Well, I want to take the next few minutes explaining exactly how much profit you should allow whether you are buying a fixer upper or buying a property that is already rented or ready to rent or sell.
How many times have you seen a run down vacant property and thought to yourself… that would be a good investment? You see it for several weeks or months and do nothing about it and all of the sudden you see someone is now rehabbing it and you see a “for sale” or “for rent” sign in the yard. Then you say to yourself… “I knew that would have been a good investment! Darn, I missed that one”! You just weren't sure how much you should offer and how much profit you should allow before making an offer.
The bad news here is that there are as many different ways to analyze a deal as there are ways to put a deal together. There are software programs that you can purchase that will calculate your internal rate of return every year from now until the property is ultimately paid off and beyond. There are spread sheets that you can buy to do the same thing and you can even design your own. You can use a calculator or a simple pen and paper method.
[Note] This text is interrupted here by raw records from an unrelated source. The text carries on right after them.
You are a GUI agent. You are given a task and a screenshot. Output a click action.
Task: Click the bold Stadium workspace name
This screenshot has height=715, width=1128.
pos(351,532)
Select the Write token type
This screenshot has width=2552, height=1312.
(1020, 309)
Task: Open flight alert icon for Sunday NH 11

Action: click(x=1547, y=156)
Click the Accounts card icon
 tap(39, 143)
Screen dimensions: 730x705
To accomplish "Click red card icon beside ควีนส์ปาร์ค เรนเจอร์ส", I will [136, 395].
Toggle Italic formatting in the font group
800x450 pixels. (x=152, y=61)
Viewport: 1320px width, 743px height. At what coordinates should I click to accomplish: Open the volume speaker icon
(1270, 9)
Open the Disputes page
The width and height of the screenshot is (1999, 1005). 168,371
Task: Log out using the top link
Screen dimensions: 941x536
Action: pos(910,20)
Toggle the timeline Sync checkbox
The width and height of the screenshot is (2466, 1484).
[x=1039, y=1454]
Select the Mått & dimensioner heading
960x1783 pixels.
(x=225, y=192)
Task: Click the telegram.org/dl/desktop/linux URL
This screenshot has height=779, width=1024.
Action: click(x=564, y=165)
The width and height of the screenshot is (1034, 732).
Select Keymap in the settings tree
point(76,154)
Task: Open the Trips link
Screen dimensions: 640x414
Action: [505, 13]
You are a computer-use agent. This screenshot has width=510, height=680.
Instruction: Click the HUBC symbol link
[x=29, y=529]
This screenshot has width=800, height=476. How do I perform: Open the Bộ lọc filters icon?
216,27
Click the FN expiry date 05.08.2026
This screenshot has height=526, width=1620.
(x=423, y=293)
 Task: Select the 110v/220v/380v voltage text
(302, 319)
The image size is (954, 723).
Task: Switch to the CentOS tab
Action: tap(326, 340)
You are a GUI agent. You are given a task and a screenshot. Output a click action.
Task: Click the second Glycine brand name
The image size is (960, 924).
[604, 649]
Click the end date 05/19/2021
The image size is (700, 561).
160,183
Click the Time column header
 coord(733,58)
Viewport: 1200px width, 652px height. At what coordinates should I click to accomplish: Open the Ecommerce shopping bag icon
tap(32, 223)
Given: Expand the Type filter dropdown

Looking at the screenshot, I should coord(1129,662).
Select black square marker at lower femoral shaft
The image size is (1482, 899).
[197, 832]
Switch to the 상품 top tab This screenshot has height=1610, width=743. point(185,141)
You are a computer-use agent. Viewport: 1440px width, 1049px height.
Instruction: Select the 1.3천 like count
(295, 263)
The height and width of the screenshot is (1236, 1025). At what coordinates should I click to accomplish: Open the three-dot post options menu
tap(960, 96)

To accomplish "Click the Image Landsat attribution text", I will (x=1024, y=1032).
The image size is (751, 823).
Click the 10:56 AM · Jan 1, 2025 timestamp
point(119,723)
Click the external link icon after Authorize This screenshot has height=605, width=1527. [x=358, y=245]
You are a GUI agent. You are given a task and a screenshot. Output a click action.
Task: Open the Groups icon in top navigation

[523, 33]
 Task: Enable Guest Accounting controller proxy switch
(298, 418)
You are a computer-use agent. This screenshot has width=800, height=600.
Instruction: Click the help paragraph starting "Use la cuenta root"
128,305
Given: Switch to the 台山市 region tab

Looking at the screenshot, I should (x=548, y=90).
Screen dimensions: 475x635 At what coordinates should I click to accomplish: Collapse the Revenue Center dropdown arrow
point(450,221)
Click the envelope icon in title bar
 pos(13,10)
My point is that no matter what system you use the most important thing I can share with you is that if you don't know what kinds of margins you need or if you don't know your repair costs and closing costs they will be of no meaningful use to you. You have to know what numbers to enter into your calculations to get the right answer.
I'm going to butt heads with a few people here but I am very much a big picture person. I don't use all of those fancy calculations when I'm buying. I basically need to ask the seller or realtor a few specific questions and then I can make an offer on the spot before we ever get off the phone. Is that great or what? This is why I can buy 10-15 houses every month on a consistent basis.
Rules of Thumb To Use When Making Offers
Here are a couple of hard and fast rules of thumb. And I want you to keep in mind that they are just what I said… rules of thumb.
Deal Finder Rule #1: The first rule of thumb when analyzing a deal is very simple: “If you need a calculator, it's probably not a deal”. Let me explain. If you can look at a deal, knowing the after repaired value, the repair cost and how much they are asking then you should be able to tell whether or not it is worth pursuing. If the profit numbers are so close that you have to figure it on the calculator then you probably need to say “NEXT” and move on to the next property, after making your low ball offer of course.
Deal Finder Rule #2: The next rule of thumb is also very simple. “If you have to ask someone if it's a deal it probably isn't”. Lets face it, you have at least read some books, been to a seminar or two, taken an investor to lunch, listened to a webinar or training audio or something. You know what to do for the most part. YOU can tell whether it's a deal or not so if you have to ask someone then it probably isn't.
4 Key Deal Finding Questions
Now, how do we put all this stuff to use? As I mentioned I only need to ask a few specific questions before making my first offer right over the phone. Here is what I need to know before making an offer:
Deal Finder Question #1: I need to know the after repaired value of the property or the current comps in the area
Deal Finder Question #2: What is the estimated amount of repairs or types of repairs.
Deal Finder Question #3: The associated closing costs
Deal Finder Question #4: If it is a rental property then I want to know the rent or potential rent.
Sure I will eventually find out more information but we are talking about getting our offer out there on the first call. These basic four questions will give you all the info you need to make an offer and be on your way to a deal.
How Much Should You Offer?
I know what your asking…How much should I pay. This is very simple. If you are looking at a fixer upper then you don't want to have any more than 70% of after repaired value invested and this includes the purchase price, repair cost and closing cost. Keeping a margin of 30% insures that when you are finished making the necessary repairs, after closing cost you will still have 30% equity. Then you can sell it, refinance it, lease option the property or rent it for cash flow as well.
Now, if you are looking at what I call an “instant landlord” property then you can pay a little more than 70% of value. After all there are no repairs to do on your part. My rule is not to pay anymore than 80% of value and maybe 85% of value if the cash flow is good and there is good possibility of appreciation.
All you need to have is a simple calculator to figure what to offer while on the phone with a seller or submitting an offer by email. Let me mention here that it is extremely important that your deals are home runs, especially your first few. That is the critical stage in your investing career that will make you stay in or get out.